Because literacy is essential for success in any subject, students need additional literacy instruction and support from all of their teachers, not just their Language Arts or reading teachers.
Who bears the responsibility for teaching reading?
“But I’m not a reading teacher!” the science and math teachers say. “That’s for the Language Arts teacher!”
Author Richard Vaca disagrees.
Every teacher must teach reading skills. Vaca has identified the need for teaching literacy across the curriculum as an “every century skill” rather than one essential only for modern times.
Literacy is a communication skill. Every teacher teaches content. They also have a responsibility to make sure their students understand that content. Students must learn to analyze evidence and evaluate claims. They must make inferences and generate hypotheses. They develop comprehension skills by speaking, listening, reading, and writing about the content in classes outside the reading classroom.
Teach literacy skills in every content area
It’s possible to teach literacy skills in any subject, including PE. Literacy is about speaking, listening, reading, and writing.
Think about the ways in which you can get your students talking about and listening to the content you teach. Include reading assignments, and ask questions about the reading afterward. By requiring writing, you are asking your students to think more deeply about they are learning.
Teach your students the academic vocabulary required for understanding math. By learning math-related vocabulary, students develop the skills needed for academic success in math. Ask your students to use the words in their math-related conversations and in their writing.
Writing is a way of communicating knowledge. When your students can explain in writing how they solve math problems, they have a better understanding of what you are teaching.

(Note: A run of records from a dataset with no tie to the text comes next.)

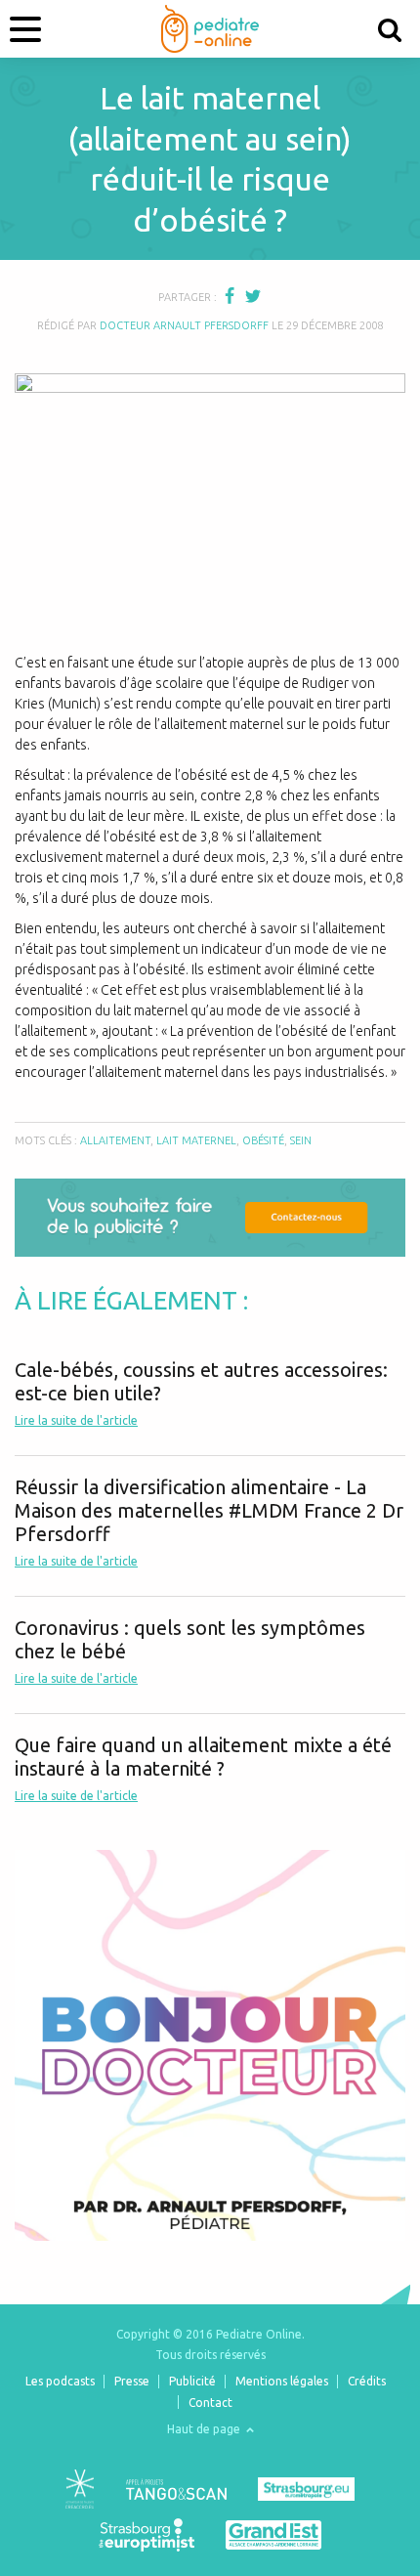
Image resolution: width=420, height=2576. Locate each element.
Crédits (367, 2381)
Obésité (263, 1140)
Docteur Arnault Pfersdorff (184, 325)
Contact (210, 2402)
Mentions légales (281, 2381)
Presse (131, 2381)
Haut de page (205, 2429)
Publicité (192, 2381)
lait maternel (196, 1140)
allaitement (115, 1140)
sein (301, 1140)
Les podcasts (60, 2381)
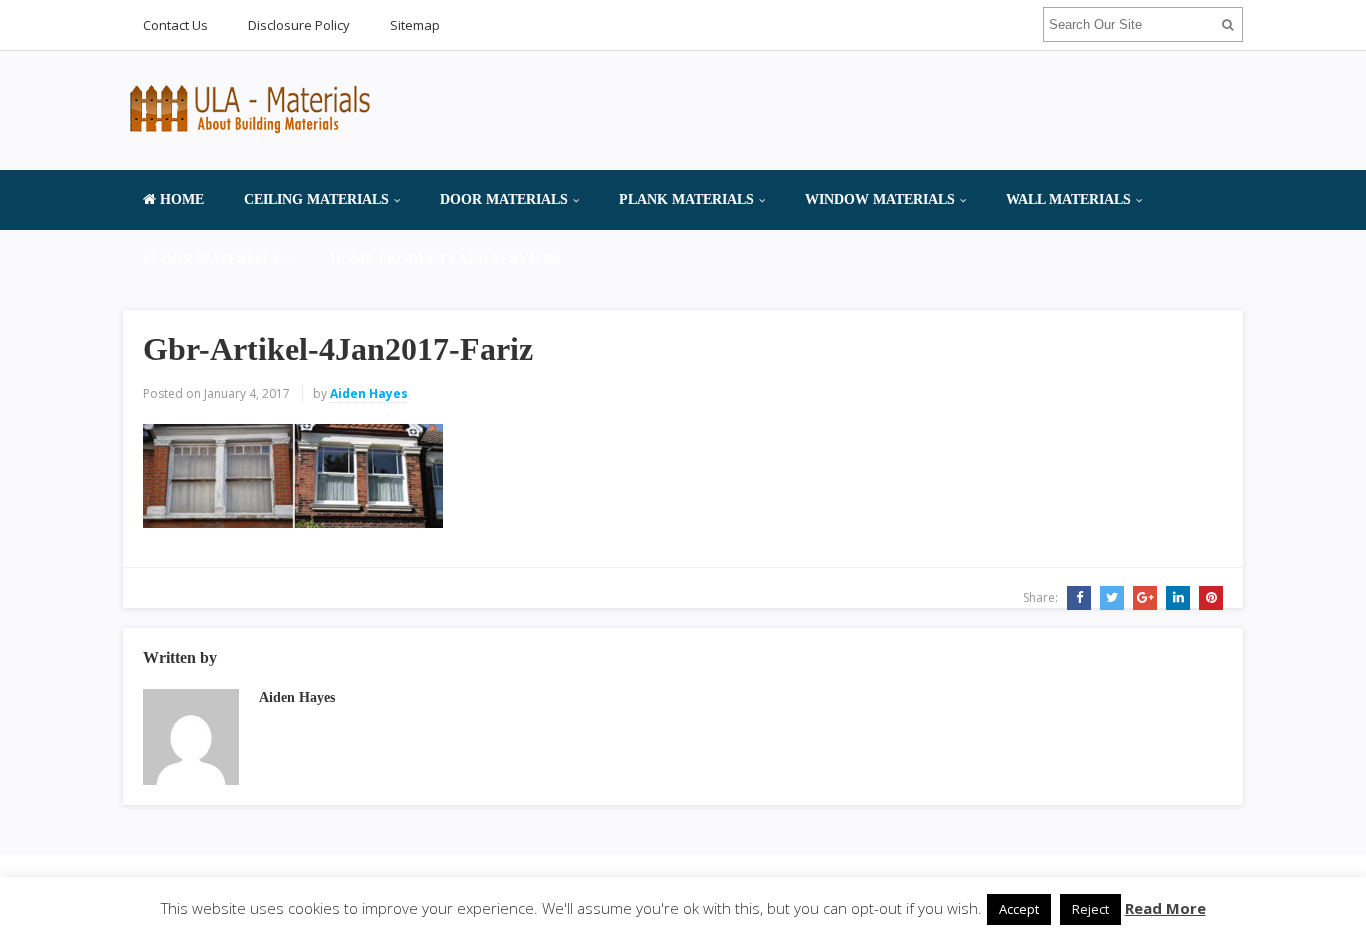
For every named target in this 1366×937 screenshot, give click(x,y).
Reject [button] (1090, 909)
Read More (1165, 908)
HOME (180, 199)
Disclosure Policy (299, 25)
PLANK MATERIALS (686, 199)
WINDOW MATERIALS (880, 199)
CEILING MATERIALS (316, 199)
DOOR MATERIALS (504, 199)
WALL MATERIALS (1068, 199)
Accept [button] (1019, 909)
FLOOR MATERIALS (211, 259)
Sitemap (415, 25)
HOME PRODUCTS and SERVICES (445, 259)
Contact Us (175, 25)
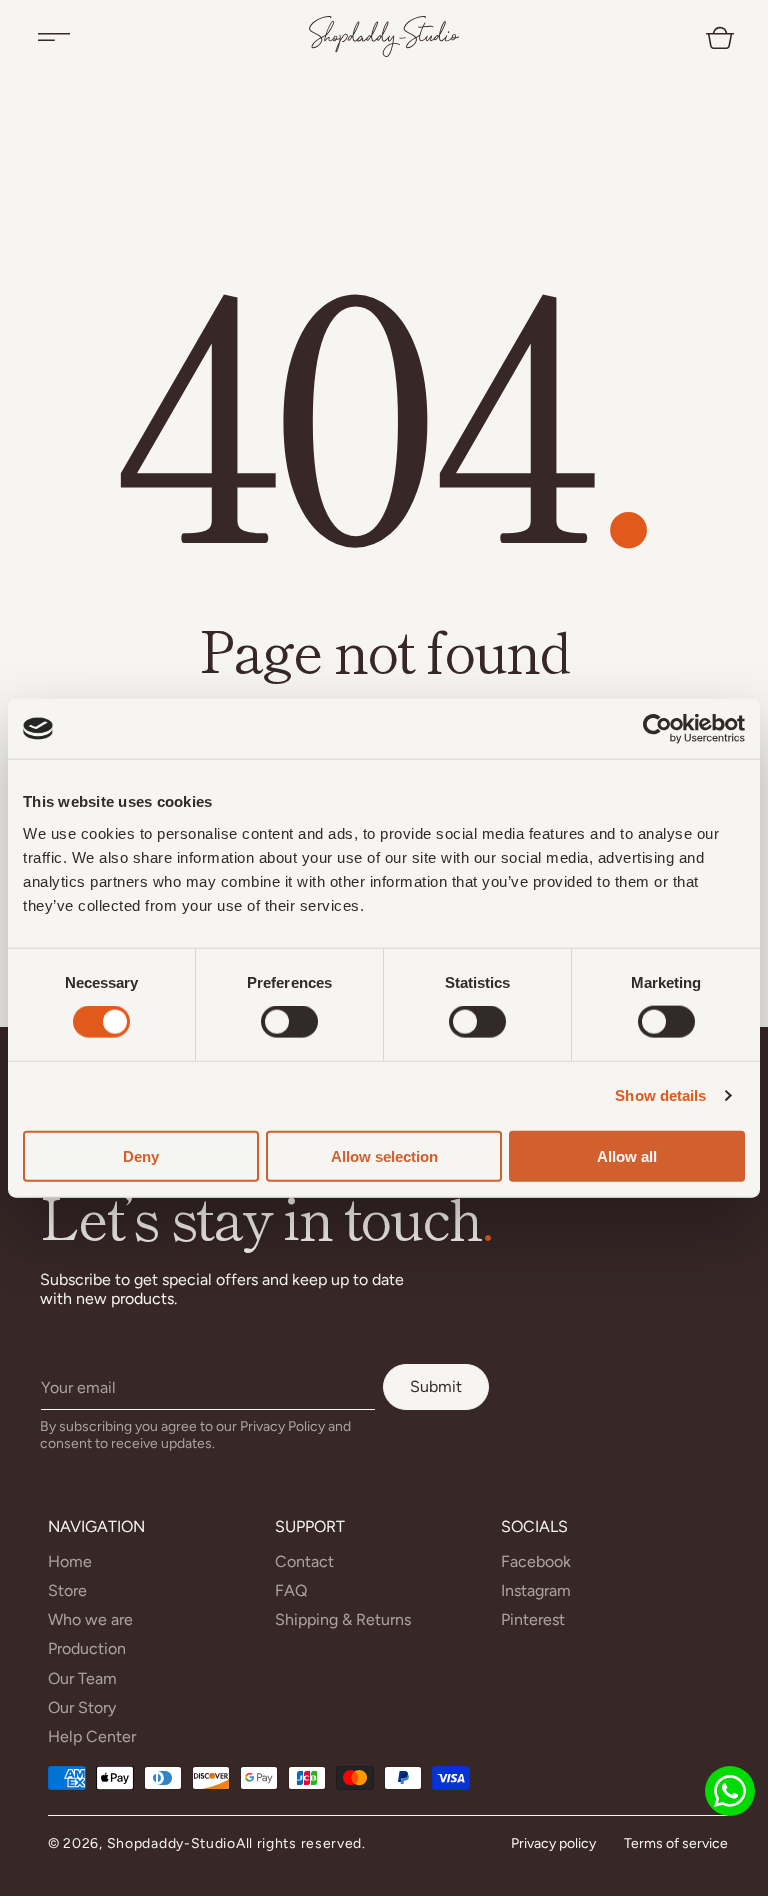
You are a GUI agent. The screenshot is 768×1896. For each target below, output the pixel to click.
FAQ (291, 1590)
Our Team (82, 1678)
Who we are (90, 1619)
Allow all (627, 1155)
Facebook (536, 1561)
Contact (304, 1561)
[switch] (289, 1022)
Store (67, 1590)
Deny (141, 1155)
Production (87, 1648)
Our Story (82, 1707)
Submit (436, 1386)
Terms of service (676, 1843)
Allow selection (384, 1155)
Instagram (536, 1590)
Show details (660, 1095)
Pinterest (533, 1619)
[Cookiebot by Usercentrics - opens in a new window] (657, 729)
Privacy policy (553, 1843)
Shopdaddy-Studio (171, 1843)
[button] (54, 37)
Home (70, 1561)
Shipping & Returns (343, 1619)
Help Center (92, 1736)
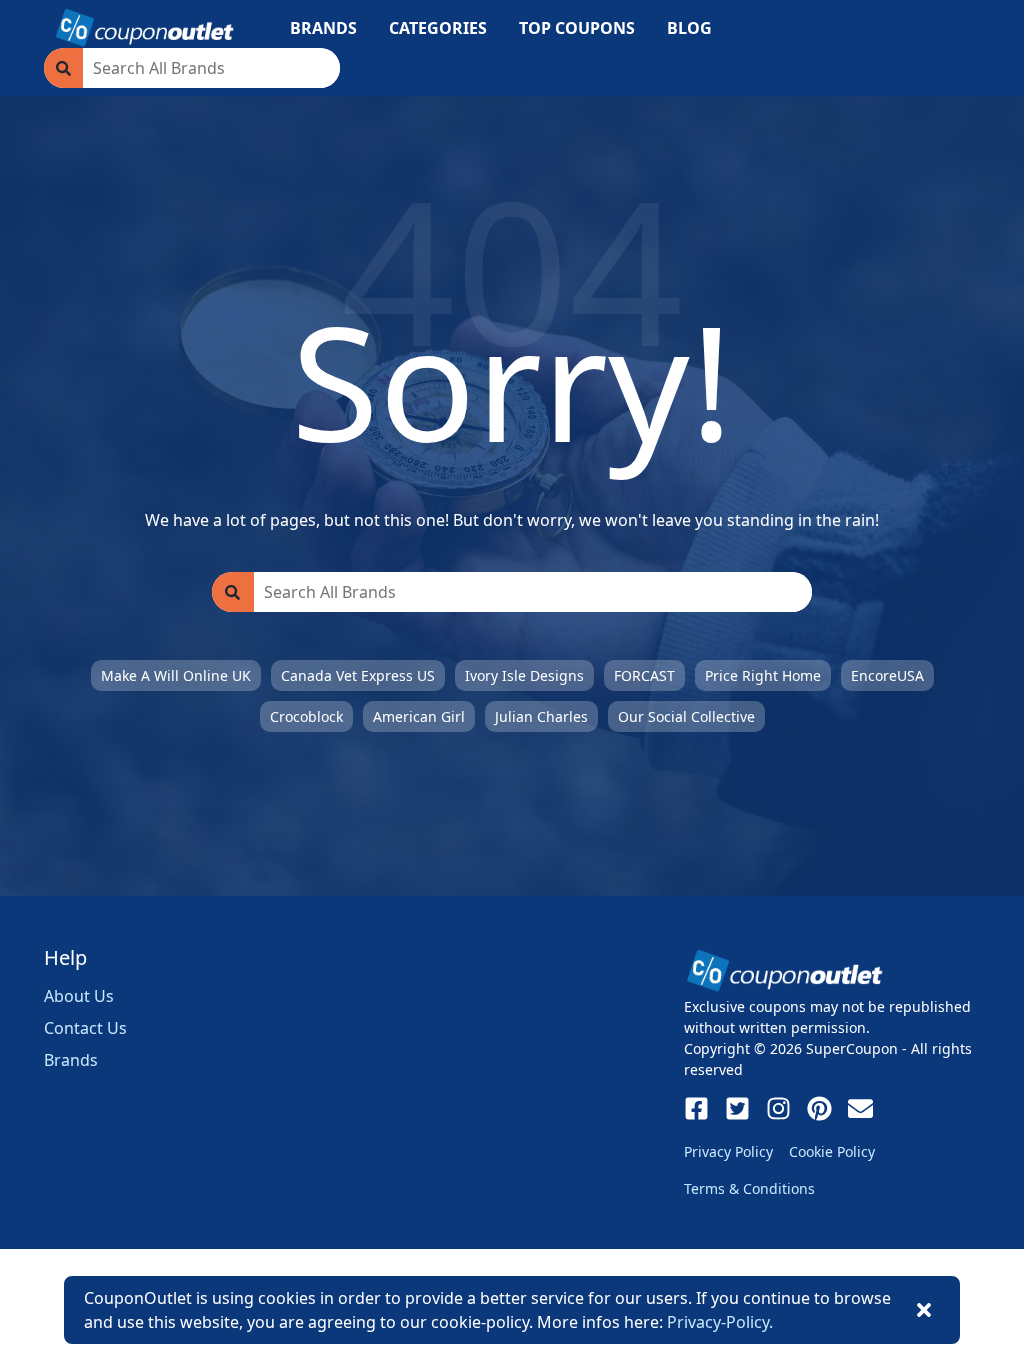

Science has more content-specific vocabulary than any other subject. Your students will learn the content better if they understand the vocabulary. When direct-teaching vocabulary, create word walls containing the words and their pictures. Group the vocabulary words by concept when possible.
Require your students to write up lab reports using correct grammar and accurate spelling.
Conducting research requires reading and writing skills, so social studies is a natural vehicle for teaching summarization, reporting, and comprehension skills.
Ask your students to explain processes by putting them in writing. Processes include the steps to take in making a rim shot in basketball or how to use gouache in painting.
If you’d like more ideas for teaching literacy across the curriculum, ask the English Language Arts teacher on your campus. Explain what you’re teaching and what you’d like your students to get out of the lesson.
The chances are good that you’ll have a strong ally in your corner, ready to help you with more strategies to use for teaching literacy across the curriculum.